Chaos.
Anarchy.
Destruction.
All are the products of mans actions; the
results of our desires. And I daren't call these desires pitiful for there must
be substance in them - these desires form
an integral part of a mans characteristics. So how can we right the wrongs when
the wrongs stem from within us?
A long time ago, when human evolution had only
begun its six-million-year journey, the homo-erectus roamed the vast plains of
Africa. To assert dominance was not only a preferable characteristic, it was an essential attribute to
sustain life and therefore reproduce. Our ancestors learned to take over land,
to intellectually manipulate and to sustain this dominance. Modern humans
are the same when it comes down to this intrinsic and instinctive level.
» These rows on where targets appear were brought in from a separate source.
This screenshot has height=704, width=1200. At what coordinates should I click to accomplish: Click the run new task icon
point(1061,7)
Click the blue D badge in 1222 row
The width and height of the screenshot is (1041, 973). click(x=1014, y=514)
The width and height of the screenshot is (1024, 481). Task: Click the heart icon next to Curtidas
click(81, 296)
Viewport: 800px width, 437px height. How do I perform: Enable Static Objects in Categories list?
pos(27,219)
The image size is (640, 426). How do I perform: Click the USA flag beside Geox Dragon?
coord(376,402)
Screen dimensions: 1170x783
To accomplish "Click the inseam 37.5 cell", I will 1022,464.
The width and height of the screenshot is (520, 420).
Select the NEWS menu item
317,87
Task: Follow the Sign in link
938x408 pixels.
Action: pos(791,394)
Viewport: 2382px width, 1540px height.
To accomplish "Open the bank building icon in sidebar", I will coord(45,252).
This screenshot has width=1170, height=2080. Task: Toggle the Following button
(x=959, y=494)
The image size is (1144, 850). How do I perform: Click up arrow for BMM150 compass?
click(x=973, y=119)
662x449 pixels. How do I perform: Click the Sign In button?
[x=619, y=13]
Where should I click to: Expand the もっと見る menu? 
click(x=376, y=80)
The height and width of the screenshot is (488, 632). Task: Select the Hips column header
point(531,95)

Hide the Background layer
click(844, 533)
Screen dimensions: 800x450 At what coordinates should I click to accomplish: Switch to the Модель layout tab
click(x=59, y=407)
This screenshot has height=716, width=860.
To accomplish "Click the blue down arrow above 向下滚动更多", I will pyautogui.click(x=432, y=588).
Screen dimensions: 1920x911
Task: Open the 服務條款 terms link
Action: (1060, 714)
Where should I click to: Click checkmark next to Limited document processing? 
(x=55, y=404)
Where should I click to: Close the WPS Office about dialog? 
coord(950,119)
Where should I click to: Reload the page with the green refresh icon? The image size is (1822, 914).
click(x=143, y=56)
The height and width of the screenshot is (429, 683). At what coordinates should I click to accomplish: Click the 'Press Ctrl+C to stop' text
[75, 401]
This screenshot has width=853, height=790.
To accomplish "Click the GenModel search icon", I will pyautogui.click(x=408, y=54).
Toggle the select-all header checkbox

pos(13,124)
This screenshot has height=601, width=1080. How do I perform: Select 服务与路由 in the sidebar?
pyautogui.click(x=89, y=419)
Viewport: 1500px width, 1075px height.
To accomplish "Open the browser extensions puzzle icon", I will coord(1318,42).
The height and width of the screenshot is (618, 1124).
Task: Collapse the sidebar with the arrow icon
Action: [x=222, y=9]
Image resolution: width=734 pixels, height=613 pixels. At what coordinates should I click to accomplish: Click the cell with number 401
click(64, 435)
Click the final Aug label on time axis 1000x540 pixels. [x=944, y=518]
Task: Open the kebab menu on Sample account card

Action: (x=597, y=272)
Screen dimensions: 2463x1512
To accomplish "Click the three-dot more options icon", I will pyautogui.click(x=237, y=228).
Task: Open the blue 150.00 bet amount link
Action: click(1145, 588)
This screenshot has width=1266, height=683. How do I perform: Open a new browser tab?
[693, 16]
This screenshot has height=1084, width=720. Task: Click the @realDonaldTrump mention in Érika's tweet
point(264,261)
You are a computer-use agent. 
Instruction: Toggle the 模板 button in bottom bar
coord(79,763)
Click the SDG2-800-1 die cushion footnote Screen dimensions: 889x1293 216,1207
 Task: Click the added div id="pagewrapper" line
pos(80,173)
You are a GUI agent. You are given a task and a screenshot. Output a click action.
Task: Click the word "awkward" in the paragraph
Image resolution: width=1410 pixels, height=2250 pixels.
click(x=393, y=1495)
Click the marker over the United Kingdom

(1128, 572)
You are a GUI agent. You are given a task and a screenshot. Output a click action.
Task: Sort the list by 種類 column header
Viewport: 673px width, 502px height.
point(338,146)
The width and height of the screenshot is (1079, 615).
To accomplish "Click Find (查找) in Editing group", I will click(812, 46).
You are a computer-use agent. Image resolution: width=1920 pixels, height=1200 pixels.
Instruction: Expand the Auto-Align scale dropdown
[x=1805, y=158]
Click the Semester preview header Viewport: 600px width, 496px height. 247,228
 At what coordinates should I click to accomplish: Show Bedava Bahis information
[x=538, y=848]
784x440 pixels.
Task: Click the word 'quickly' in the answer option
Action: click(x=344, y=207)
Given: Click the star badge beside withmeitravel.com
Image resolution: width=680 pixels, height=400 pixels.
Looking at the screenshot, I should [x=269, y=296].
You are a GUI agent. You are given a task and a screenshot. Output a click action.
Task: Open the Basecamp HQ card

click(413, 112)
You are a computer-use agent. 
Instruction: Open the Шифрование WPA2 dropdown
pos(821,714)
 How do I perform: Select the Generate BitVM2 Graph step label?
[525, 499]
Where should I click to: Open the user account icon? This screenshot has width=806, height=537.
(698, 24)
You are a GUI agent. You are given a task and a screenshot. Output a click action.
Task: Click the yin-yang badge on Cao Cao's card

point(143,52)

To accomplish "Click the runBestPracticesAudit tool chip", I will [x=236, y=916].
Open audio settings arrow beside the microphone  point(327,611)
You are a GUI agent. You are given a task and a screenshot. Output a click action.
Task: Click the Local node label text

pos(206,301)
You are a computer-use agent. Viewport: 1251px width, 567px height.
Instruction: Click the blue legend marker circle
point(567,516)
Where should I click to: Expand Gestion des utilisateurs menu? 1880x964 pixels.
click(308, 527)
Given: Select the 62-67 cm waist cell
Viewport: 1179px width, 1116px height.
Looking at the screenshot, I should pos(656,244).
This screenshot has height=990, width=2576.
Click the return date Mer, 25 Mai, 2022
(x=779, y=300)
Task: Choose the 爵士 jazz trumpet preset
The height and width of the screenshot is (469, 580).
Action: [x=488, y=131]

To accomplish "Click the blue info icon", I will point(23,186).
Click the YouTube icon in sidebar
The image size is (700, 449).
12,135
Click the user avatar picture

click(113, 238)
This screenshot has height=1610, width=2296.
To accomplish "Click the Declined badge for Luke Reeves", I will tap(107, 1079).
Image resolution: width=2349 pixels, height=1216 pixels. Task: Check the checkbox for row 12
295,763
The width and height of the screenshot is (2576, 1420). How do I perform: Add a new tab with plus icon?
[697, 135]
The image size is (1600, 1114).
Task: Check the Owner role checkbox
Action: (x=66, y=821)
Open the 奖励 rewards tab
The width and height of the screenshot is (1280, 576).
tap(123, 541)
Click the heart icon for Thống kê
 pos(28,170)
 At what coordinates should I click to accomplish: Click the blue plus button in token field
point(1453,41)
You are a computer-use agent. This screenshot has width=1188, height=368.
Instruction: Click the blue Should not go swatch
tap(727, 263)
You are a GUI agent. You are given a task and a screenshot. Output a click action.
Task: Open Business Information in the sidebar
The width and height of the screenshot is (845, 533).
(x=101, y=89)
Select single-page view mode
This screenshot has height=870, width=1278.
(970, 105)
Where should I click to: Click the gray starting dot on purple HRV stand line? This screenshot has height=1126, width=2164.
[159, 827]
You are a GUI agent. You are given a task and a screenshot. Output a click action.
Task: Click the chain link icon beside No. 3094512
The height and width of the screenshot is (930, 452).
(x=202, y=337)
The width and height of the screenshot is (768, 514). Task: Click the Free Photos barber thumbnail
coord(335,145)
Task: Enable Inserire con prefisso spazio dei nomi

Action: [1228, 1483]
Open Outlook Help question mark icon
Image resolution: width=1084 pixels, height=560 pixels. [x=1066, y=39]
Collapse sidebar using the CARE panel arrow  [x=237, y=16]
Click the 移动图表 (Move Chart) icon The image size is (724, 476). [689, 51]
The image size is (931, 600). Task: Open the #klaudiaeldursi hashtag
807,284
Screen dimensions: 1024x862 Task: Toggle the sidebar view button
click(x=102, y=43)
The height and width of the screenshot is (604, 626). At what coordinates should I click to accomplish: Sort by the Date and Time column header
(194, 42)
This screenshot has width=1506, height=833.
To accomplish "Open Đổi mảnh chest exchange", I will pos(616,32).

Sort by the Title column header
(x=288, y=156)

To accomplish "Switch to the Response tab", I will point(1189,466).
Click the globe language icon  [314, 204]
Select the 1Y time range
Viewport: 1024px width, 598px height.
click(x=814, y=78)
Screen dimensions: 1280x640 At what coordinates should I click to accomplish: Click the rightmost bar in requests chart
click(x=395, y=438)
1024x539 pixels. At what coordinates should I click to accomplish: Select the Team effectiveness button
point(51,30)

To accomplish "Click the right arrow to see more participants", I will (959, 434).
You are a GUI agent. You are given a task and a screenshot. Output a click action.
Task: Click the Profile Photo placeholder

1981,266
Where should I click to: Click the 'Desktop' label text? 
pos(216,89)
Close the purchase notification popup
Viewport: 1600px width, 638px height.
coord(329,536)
Our need
to rule is just as ever-present as our involuntary reflexes.
But it has changed form.
The pursuit to dominance has caused the creation
of social classes where the proletariat serve the bourgeoisie. Turbulence and
friction between these layers of social hierarchy is what causes cracks in our
world; figuratively and literally.
But is it a bad thing? Think about it. Without
these embedded characteristics, our ancestors would never have survived and so
in a hypothetically "fixed" world, you wouldn't exist. So in response
to RK Summers poem:
The many faces of Gaia are tainted with despair
What happened to our world?
Did we break it?
Have we lost the chance to fix it?
What happened to our world?
Did we break it?
Have we lost the chance to fix it?
My dear, we never had a chance.
Also, there isn't a static and set
ideal of perfection. It is in the nature of man to want more and so we
never reach perfection. If, in a hypothetical scenario we were living in
what we now consider to be a "non-broken world", the ideal of a
better world would still exist and so we would still be in a broken land. And
so therefore it is not just unlikely and improbable, but it is impossible to live in a non-broken, utopian land.
The best we can do is seek perfection from our
imperfections. A fixed world would be pretty boring, anyway.